(Entries for locating text and elements)
§

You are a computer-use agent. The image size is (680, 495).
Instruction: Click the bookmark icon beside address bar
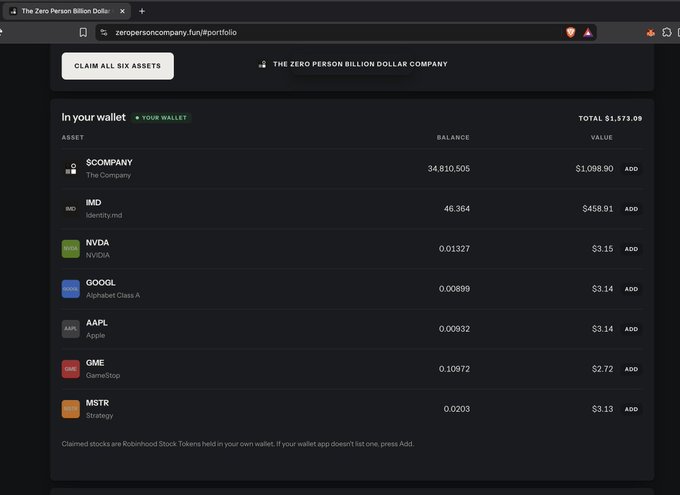tap(83, 32)
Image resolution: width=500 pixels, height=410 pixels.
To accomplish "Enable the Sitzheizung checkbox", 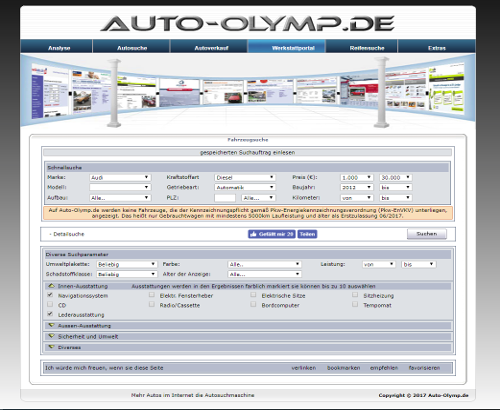I will 355,295.
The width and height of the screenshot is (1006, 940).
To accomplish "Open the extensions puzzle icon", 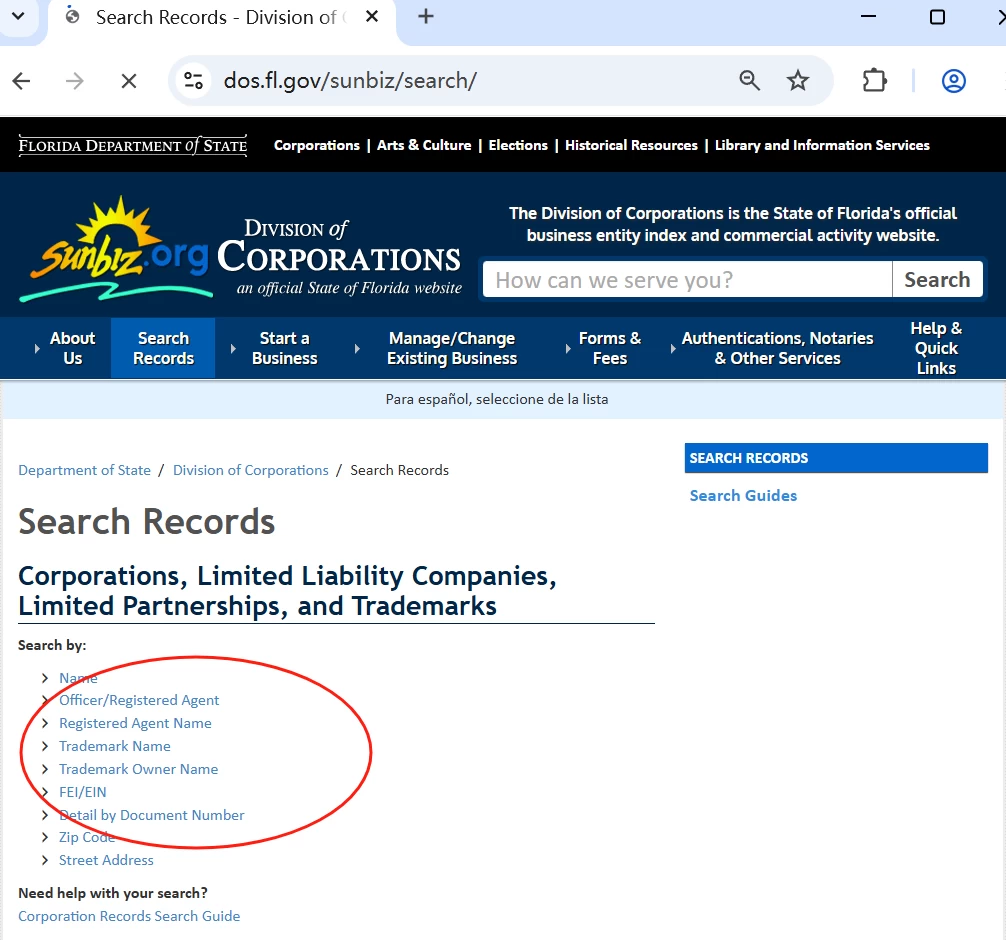I will [874, 81].
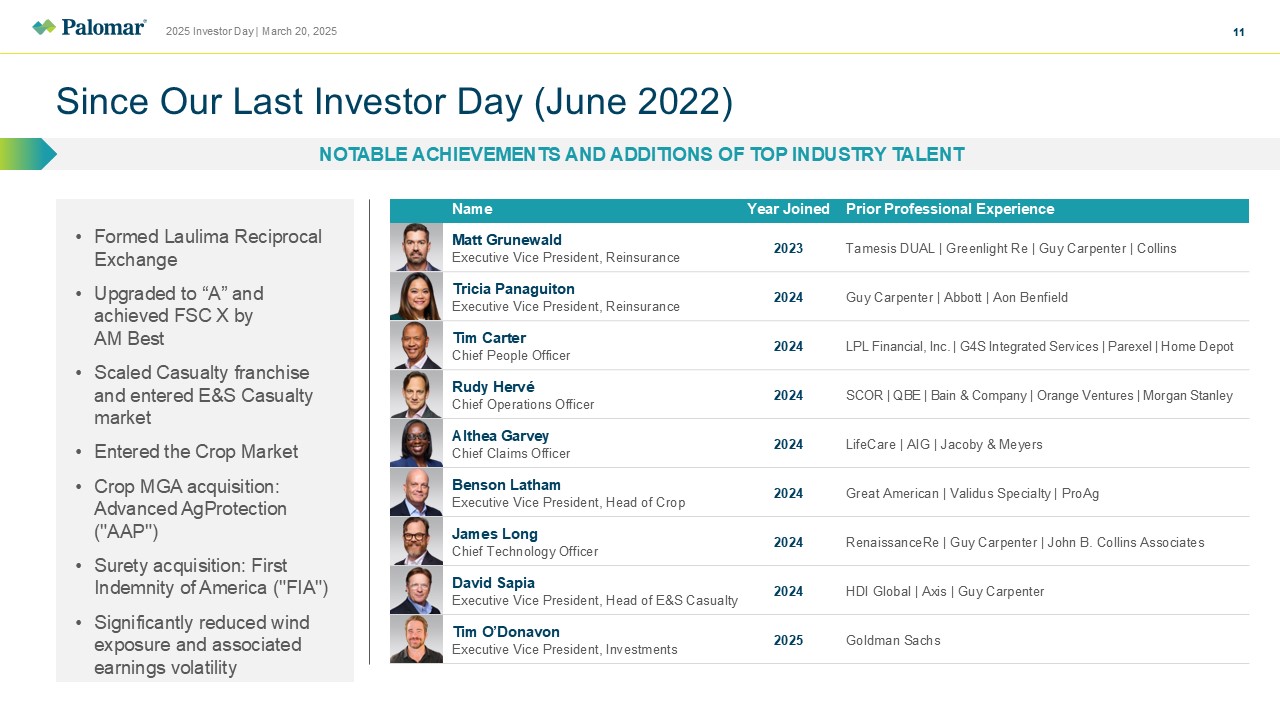Select Althea Garvey's headshot photo

[416, 443]
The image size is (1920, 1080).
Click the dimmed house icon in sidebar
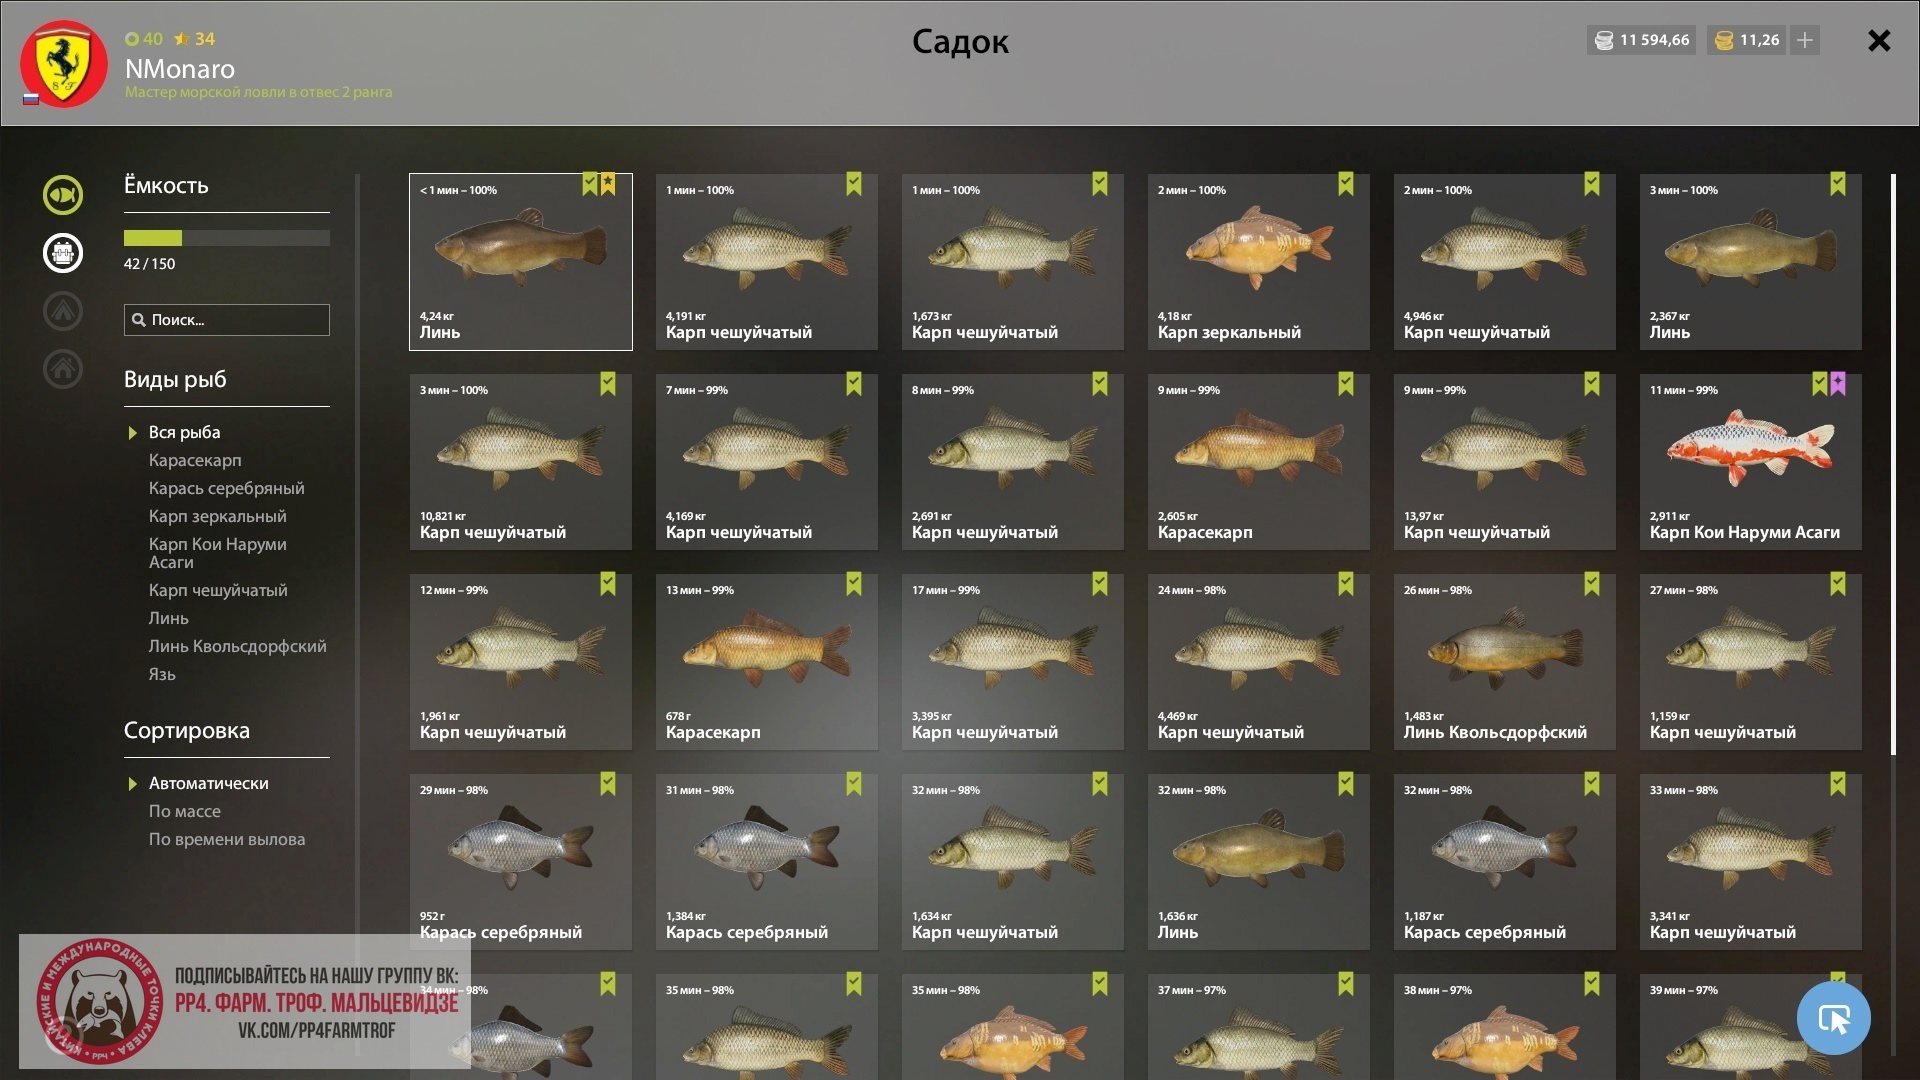click(63, 369)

§

CHALLENGE: Report every line of the material above that contains the word "width".

OUTPUT FOR THIS EXERCISE:
Image resolution: width=500 pixels, height=410 pixels.
The width and height of the screenshot is (1006, 940).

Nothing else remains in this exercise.